## PASSAGE FOR REVIEW
=== Section Start ===
At the time, the lack of proper facilities meant that the SBA's players started practicing in open-air courts. SBA meetings were also mainly held at the Clerical Union Hall. The Thomas Cup win, however, kicked off a fundraiser to build a badminton hall. Despite the donations, the SBA struggled with the cost of the construction and had to relinquish ownership of the badminton hall to the Singapore Sports Council (now known as Sport Singapore). Eventually, the Singapore Badminton Hall, which also doubled as the SBA's headquarters, was opened in 1952.

In January 2008, the SBA's lease at the Singapore Badminton Hall expired. The SBA then relocated to the Singapore Sports School. The SBA is currently located at the Singapore Sports Hub, after the latter's construction was completed in 2014.

===Post-independence success===
Badminton would experience a revival in Singapore after the 1983 Southeast Asian Games, when Wong Shoon Keat won the gold medal at the men's singles.

In 2021, Loh Kean Yew made history by becoming the men's singles world champion, winning the title at the 2021 BWF World Championships, becoming the first Singaporean to achieve this feat.

===SBA Badminton Academy===
In 2017, the SBA launched the Singapore Badminton Academy in partnership with ActiveSG. The academy, headed by former Olympian Jiang Yanmei, offers a series of badminton programmes across Singapore for aspiring shuttlers aged six to 17. Many former national shuttlers are part of the academy's coaching team.

== Presidents ==

| Year | President | Ref |
|---|---|---|
| 1929–1932 | Tan Boo Teck |  |
| 1932–1934 | Poh Chee Juay |  |
| 1934–1936 | Tan Boo Teck |  |
| 1936–1939 | Chua Keh Hai |  |
| 1939–1941 | Goh Hood Kiat |  |
| 1947–1954 | Lim Chuan Geok |  |
| 1954–1955 | Aw Cheng Chye |  |
| 1955–1961 | Wee Kim Wee |  |
| 1961–1965 | Lim Kim Peow |  |
| 1965–1967 | Siow Watt Soon |  |
| 1967–1972 | Ong Pang Boon |  |
| 1972–1973 | Wong Lin Ken |  |
| 1973–1974 | Danny Wong |  |
| 1974–1975 | A. W. Kirby |  |
| 1975–1981 | Lee Kin Tat |  |
| 1981–1991 | Ong Teng Cheong |  |
| 1991–1997 | Lee Yock Suan |  |
| 1997–2002 | Wang Kai Yuen |  |
| 2002–2008 | Lim Swee Say |  |
| 2008–2016 | Lee Yi Shyan |  |
| 2016–2018 | Tan Kian Chew |  |
| 2018- | Lawrence Leow |  |

==Tournaments==
The SBA is involved in a number of tournaments throughout the year.
=== Section End ===
## RECORDED INFORMATION
=== Section Start ===
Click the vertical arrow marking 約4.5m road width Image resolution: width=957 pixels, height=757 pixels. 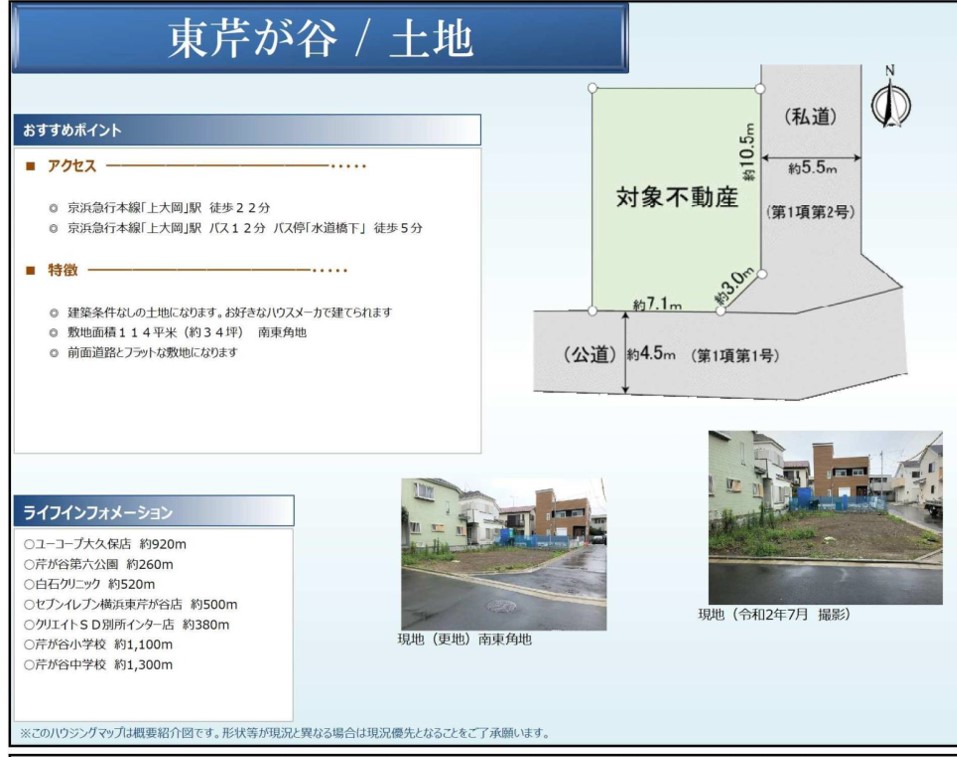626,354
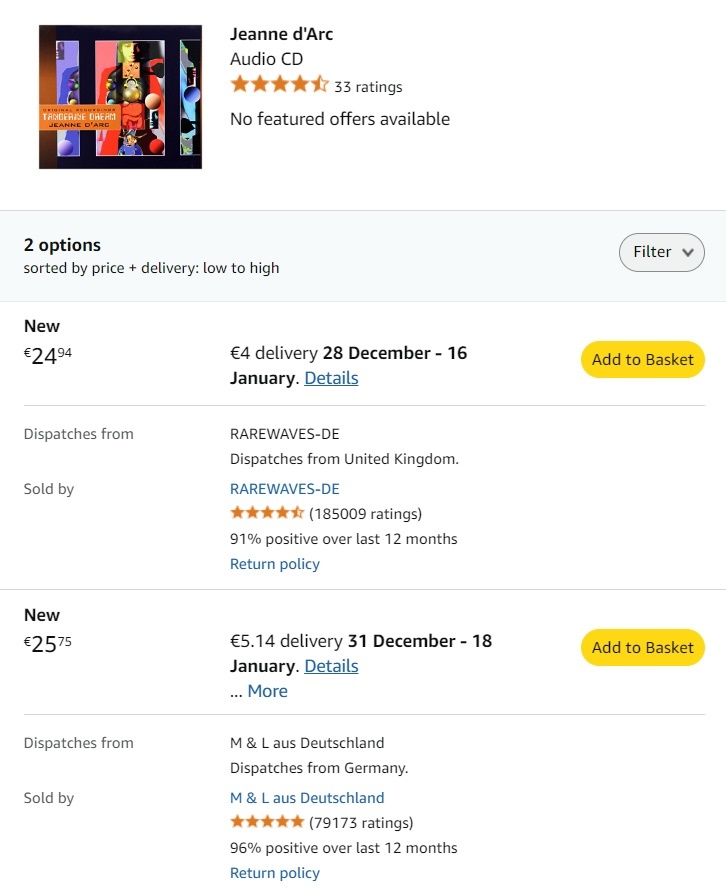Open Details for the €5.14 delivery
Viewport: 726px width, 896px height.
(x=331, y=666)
=== Section End ===
=== Section Start ===
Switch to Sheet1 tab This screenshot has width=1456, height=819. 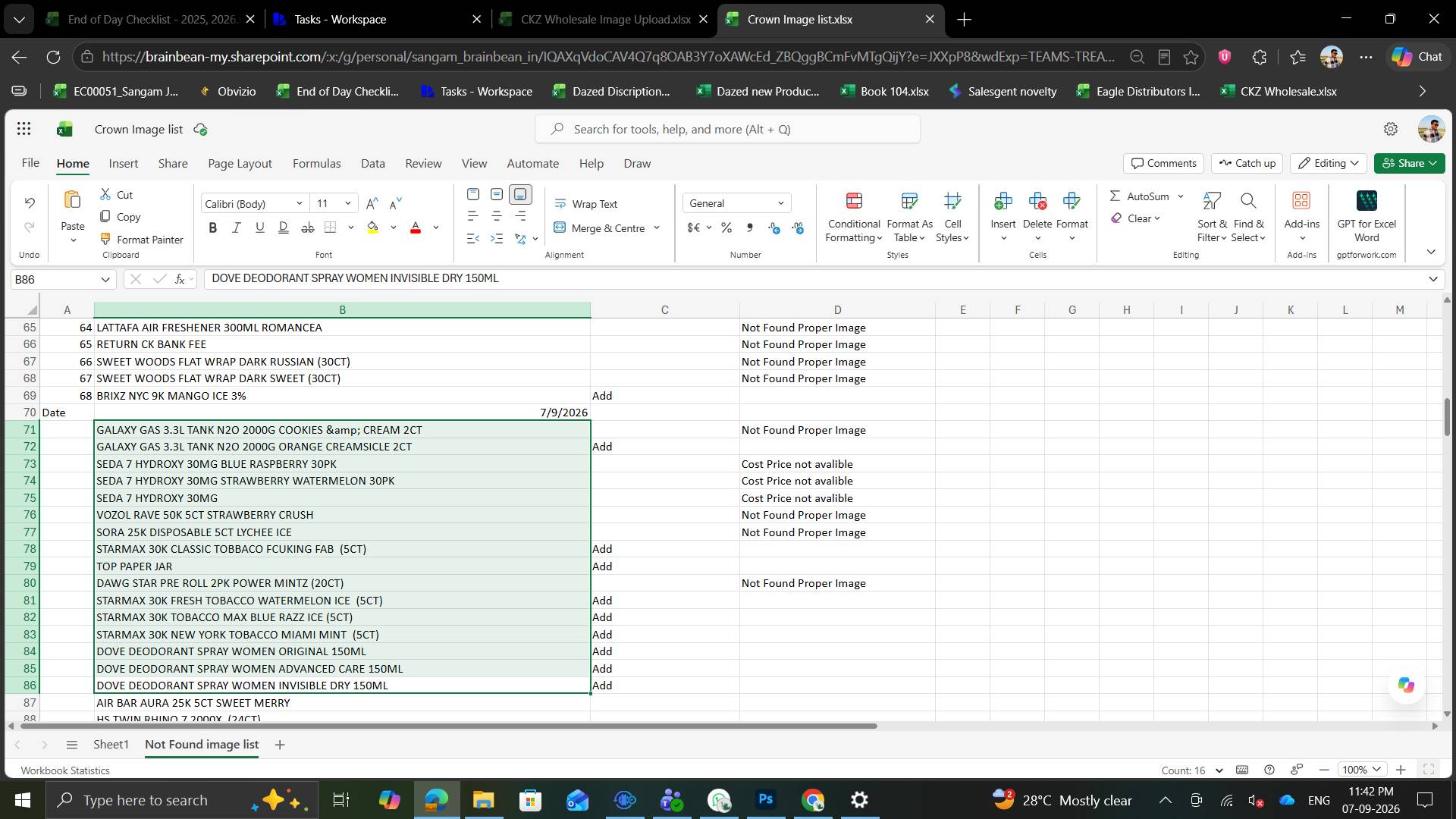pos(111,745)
=== Section End ===
=== Section Start ===
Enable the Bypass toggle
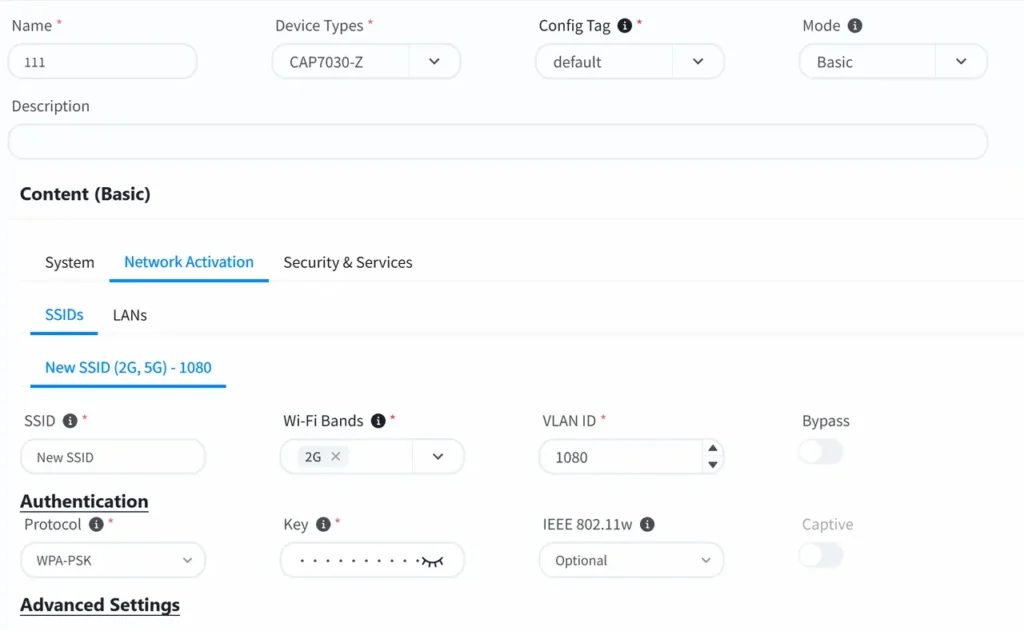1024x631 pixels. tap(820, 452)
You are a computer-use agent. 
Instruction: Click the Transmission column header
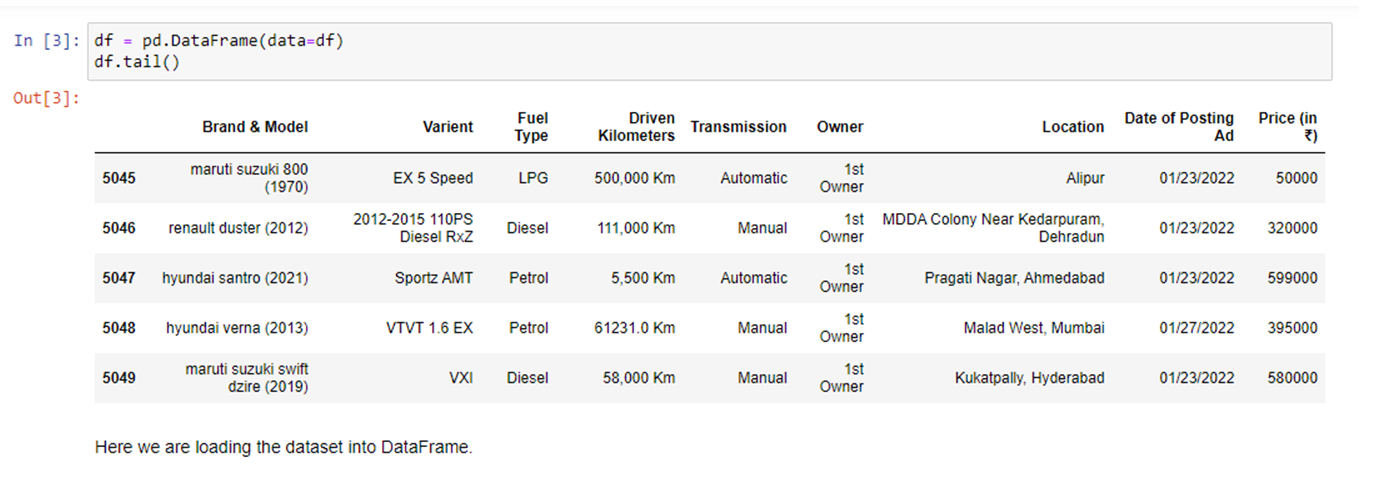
=== Section End ===
In the passage on the Singapore Badminton Association, why did the SBA give up ownership of the badminton hall to the Singapore Sports Council? Answer in one to three sentences.

## RESULT OF THIS EXERCISE
Despite the donations from the fundraiser that began after the Thomas Cup win, the SBA struggled with the cost of building the hall. It therefore had to relinquish ownership to the Singapore Sports Council, now known as Sport Singapore.